What the task requires: Each entry that follows is to be retyped exactly. Pictures do not belong in the copy.

(Stored items)
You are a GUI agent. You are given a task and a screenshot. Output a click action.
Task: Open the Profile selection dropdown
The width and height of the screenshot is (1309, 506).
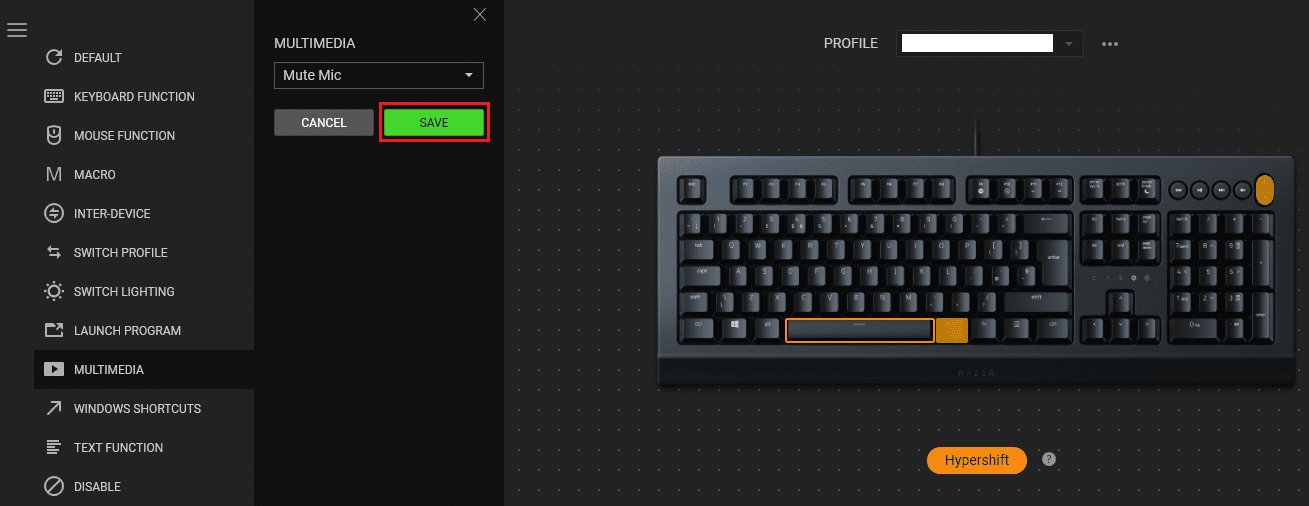point(990,43)
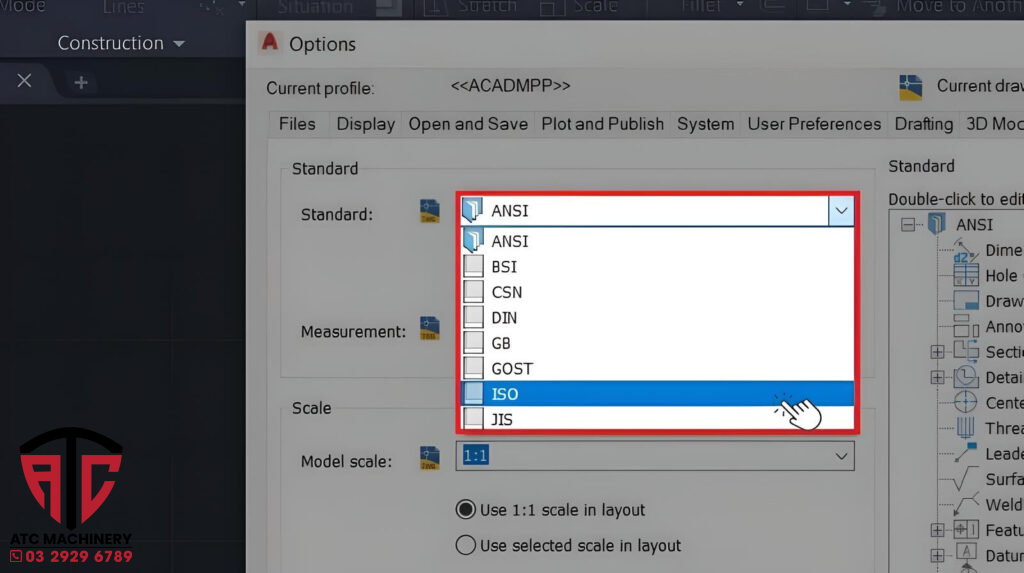Image resolution: width=1024 pixels, height=573 pixels.
Task: Click the Weld symbol icon in tree
Action: 966,504
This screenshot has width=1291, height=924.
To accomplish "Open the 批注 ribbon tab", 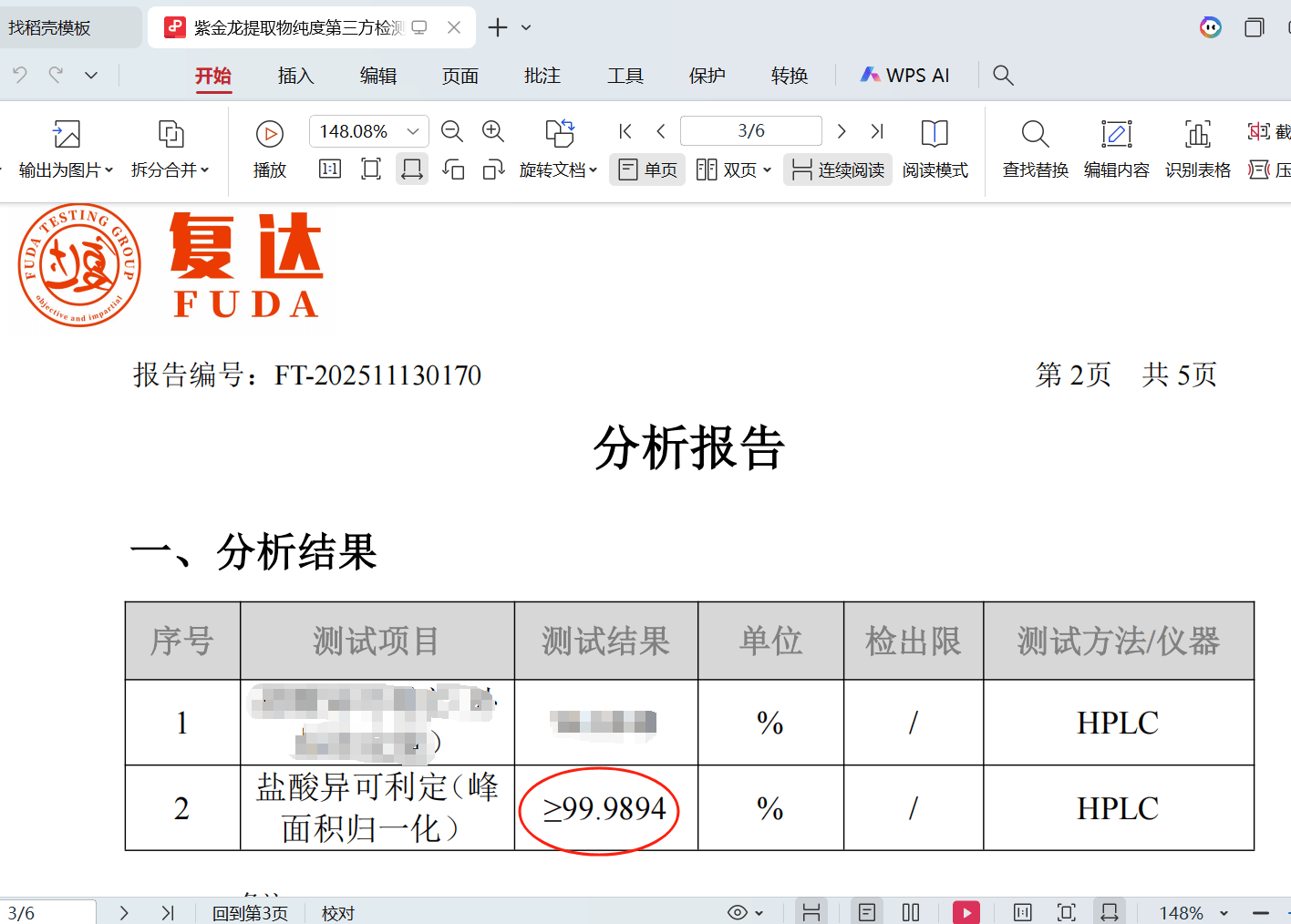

Written response:
You are a GUI agent. You are given a task and a screenshot. Output a click action.
Task: Open the Profile selection dropdown
The width and height of the screenshot is (1309, 506).
point(990,43)
Image resolution: width=1024 pixels, height=573 pixels.
Task: Click the Weld symbol icon in tree
Action: 966,504
This screenshot has width=1291, height=924.
To accomplish "Open the 批注 ribbon tab", 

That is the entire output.